Quentin tensed but wouldn’t let frustration leak into his voice. “I know you are, Pieter, but we’ll find the candles soon and light up the entire house. Come sit beside me.”

They were in the kitchen, where the sunset filled the room with an eerie pink glow. Pieter was sullen as he flung himself onto the bench, and Quentin winced when the boy accidentally kicked his bad leg. Pain shot up from his shin, through his knee and thigh, finally hitting his spine. Dizzying pain swamped him, but he let no sign of it show before Pieter.

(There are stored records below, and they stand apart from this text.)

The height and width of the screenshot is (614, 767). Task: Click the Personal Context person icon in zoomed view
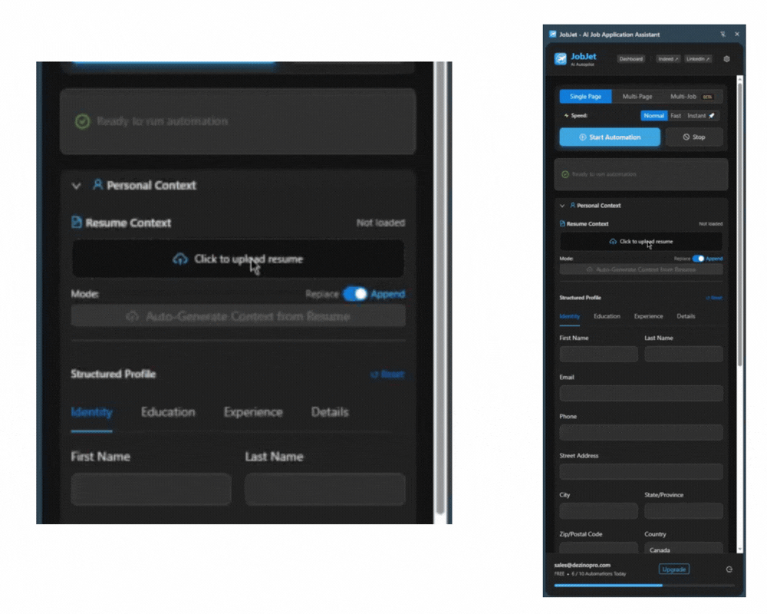(x=97, y=185)
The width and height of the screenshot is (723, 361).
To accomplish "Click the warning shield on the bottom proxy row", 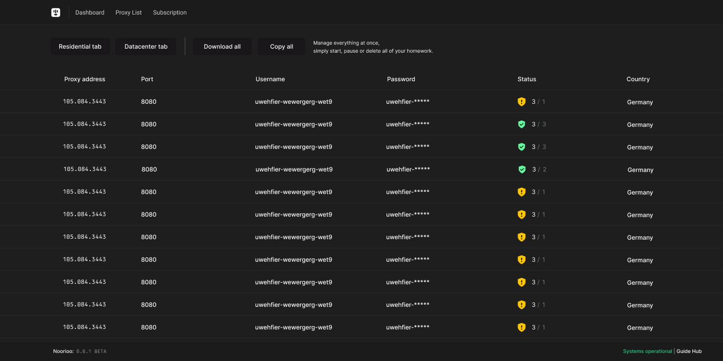I will [521, 327].
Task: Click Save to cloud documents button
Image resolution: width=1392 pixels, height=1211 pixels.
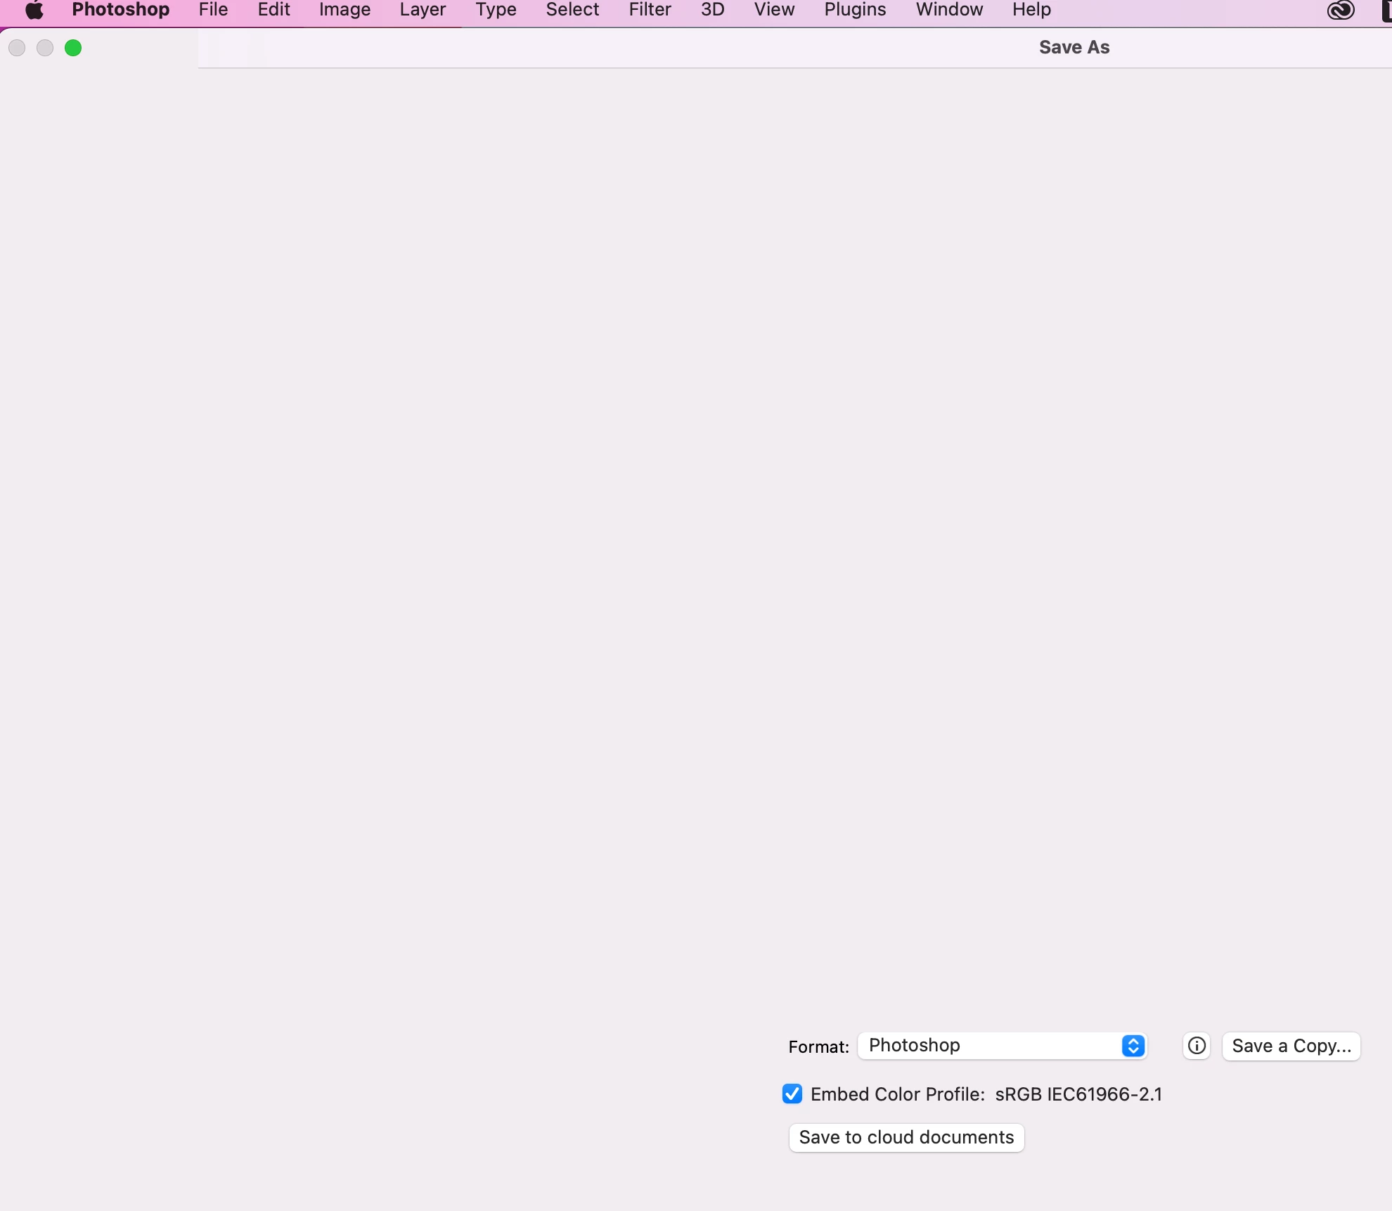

“Mr. Gilroy has gone on a hunt for some lanterns,” he said as soon as he could deliver the sentence in a normal voice. “We’ll stay here until he finds them.”

Although it would be a good idea for Pieter to learn how to confront the dark sooner rather than later. There were no goblins or ghosts looming in the shadowy corners, but Pieter’s imagination was likely to conjure them up at the least provocation. Pieter had been sleeping with a small light in his room
ever since the incident last summer, and nine-year-old boys shouldn’t need such crutches.

He ran a hand through Pieter’s silky hair, leaning in to kiss the boy’s head. Raising this child was the most important responsibility of his life, and so far he’d been failing. Coddling Pieter’s fears hadn’t worked. Neither had the parade of specialists and physicians hired by his grandfather. The only thing they had yet to try was forcing Pieter to directly confront his fears, and Quentin’s time to pull the boy back onto a solid footing was growing short.

Because frankly, Quentin probably wasn’t going to be alive much longer. His leg was getting worse with each operation, and his last doctor had warned he probably had no more than two years before his body finally failed him. How was he to raise this boy to manhood when the time was so short?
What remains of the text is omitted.